More details should be added with regard to the area of pathology. First about advantages: English language is used in the medical education and for clinical records in hospitals; rather new literature is used both in histopathology and in clinical departments, although, in general, there is a shortage of modern books. Two editions were mainly used in the Department of Pathology: Ackerman's Surgical Pathology and the Lever's Histopathology of the Skin. Pathologists have high level of knowledge, are responsible and attentive while performing histopathological examinations. Some of them had studied or practiced in Western countries. There is modern equipment in the Department, but a part of it, e.g. a freezing microtome and an automatic tissue processor, were out of use because of insufficient servicing and shortage of chemicals. Only hematoxylin and eosin stain was applied in histopathology in Baghdad Teaching Hospital; but special stains, immunohistochemistry, and other modern methods were performed by some private laboratories, thus being, in principle, available for patients. Intra-departmental consultations were frequent and efficient; in fact, difficult cases were examined by all pathologists of the Department. External consultations with participation of specialists from other institutions were less frequent, but they were performed in case of indications, such as in an osteoblastoma case discussed below. With regard to the continuing medical education, it is difficult to give a comprehensive overview from a position of a volunteer in a Department of Pathology, but there were residents and rotators in the Department, who were highly motivated and demonstrated a good level of professional knowledge. With regard to the residents in clinical departments, as mentioned above, their number was rather high in the Medical City of Baghdad, while not all of them were regularly engaged in professional activity.
Some drawbacks in the practice of pathology should be mentioned, which obviously resulted from shortage of adequately trained technical personnel, although technicians are skilled and can produce high quality specimens.

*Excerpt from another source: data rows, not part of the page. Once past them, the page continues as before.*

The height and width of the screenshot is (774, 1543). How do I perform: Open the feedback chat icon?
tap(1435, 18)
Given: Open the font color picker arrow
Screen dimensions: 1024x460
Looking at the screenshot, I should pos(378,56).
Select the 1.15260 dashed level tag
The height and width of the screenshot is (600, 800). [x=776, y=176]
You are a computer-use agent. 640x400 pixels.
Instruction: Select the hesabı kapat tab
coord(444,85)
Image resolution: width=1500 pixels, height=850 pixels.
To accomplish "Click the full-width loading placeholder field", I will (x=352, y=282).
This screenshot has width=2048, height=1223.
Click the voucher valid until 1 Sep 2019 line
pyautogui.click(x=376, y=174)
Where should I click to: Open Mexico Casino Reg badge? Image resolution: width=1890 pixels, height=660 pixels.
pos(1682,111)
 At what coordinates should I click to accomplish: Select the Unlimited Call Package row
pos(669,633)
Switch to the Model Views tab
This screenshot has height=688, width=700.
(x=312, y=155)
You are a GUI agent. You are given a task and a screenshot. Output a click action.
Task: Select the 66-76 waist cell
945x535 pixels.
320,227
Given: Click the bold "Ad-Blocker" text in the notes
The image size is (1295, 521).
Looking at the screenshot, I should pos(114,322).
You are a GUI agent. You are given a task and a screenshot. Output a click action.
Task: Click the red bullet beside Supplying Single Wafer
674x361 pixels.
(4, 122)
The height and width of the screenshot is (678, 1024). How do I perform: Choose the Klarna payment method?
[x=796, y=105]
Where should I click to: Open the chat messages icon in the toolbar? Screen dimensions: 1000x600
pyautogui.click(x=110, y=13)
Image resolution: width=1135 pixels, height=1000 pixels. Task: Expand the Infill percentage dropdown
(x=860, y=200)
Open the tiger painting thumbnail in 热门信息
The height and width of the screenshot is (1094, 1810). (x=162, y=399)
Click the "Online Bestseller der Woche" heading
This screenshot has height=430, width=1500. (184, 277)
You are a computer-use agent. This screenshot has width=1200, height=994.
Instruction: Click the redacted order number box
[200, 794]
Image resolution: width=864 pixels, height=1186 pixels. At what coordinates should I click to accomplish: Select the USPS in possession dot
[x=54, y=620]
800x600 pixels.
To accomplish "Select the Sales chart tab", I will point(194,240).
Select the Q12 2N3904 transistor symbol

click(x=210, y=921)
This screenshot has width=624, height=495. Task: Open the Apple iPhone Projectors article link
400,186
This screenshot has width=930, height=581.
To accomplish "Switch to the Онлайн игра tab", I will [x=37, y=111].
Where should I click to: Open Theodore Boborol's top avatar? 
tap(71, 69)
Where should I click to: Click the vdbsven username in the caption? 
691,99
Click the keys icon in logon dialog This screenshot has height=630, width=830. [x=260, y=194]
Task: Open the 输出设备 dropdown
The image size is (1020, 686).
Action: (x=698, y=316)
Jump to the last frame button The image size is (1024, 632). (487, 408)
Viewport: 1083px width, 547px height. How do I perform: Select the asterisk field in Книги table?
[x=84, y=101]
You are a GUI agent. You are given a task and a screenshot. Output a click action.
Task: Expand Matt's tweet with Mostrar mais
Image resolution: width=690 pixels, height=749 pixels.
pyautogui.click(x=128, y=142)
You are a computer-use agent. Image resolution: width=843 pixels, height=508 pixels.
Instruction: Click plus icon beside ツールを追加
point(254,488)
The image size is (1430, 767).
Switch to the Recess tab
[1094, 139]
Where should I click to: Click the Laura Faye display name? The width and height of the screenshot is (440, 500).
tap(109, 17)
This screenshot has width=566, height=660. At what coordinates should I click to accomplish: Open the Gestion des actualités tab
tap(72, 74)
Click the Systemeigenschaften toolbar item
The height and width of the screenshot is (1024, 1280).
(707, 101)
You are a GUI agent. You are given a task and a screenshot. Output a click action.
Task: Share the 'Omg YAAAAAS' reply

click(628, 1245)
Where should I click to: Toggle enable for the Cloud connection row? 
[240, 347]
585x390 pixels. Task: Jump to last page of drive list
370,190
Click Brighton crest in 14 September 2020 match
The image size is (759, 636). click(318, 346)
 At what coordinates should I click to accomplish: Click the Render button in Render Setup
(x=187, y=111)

Confusion of specimens sometimes occurred. Sets of histological slides were sometimes given to the pathologists incompletely, some blocks being left uncut. Histological specimens were not always clearly marked. The room for gross dissection had neither ventilation nor air conditioning. Biopsies were often left “until tomorrow”, sometimes because of lacking clinical data. Telephonic contact with clinicians was relatively seldom. Pathologists obtain clinical information mainly from patients or their relatives, who bring specimens to the laboratory. This practice has advantages: pathologists can examine a patient or perform a fine-needle aspiration. If necessary, a patient can be asked to bring X-ray, CT, or other additional information; for example, a complicated diagnosis of a bone tumor (osteoblastoma in a child) was successfully made in this way and later confirmed by an external consultation. On the other hand, specimens are often put aside “until the patient comes”, and can be left for many days. There were no special programs of quality control; although they would be useful for ensuring of more reliable work of the laboratory, preventing specimen confusion, guaranteeing cutting of all blocks, clear marking of specimens and so forth. No autopsies were performed in the Medical City of Baghdad. No special regulations existed with regard to the waste disposal, and the waste from the department of pathology was disposed together with other waste from the hospital. Used formalin and other solutions were purred out into the sewerage. Another drawback was an often inadequate formalin fixation of specimens in clinical departments, both of small biopsies and of large surgical specimens, which sometimes resulted in tissue autolysis (this problem was prominent also at the Basra Teaching Hospital). The problem was partly caused by lack of suitable containers for fixation, and the specimens were placed into plastic pockets. We discussed it with clinicians in the Medical City of Baghdad, and a tendency of improvement was noticed.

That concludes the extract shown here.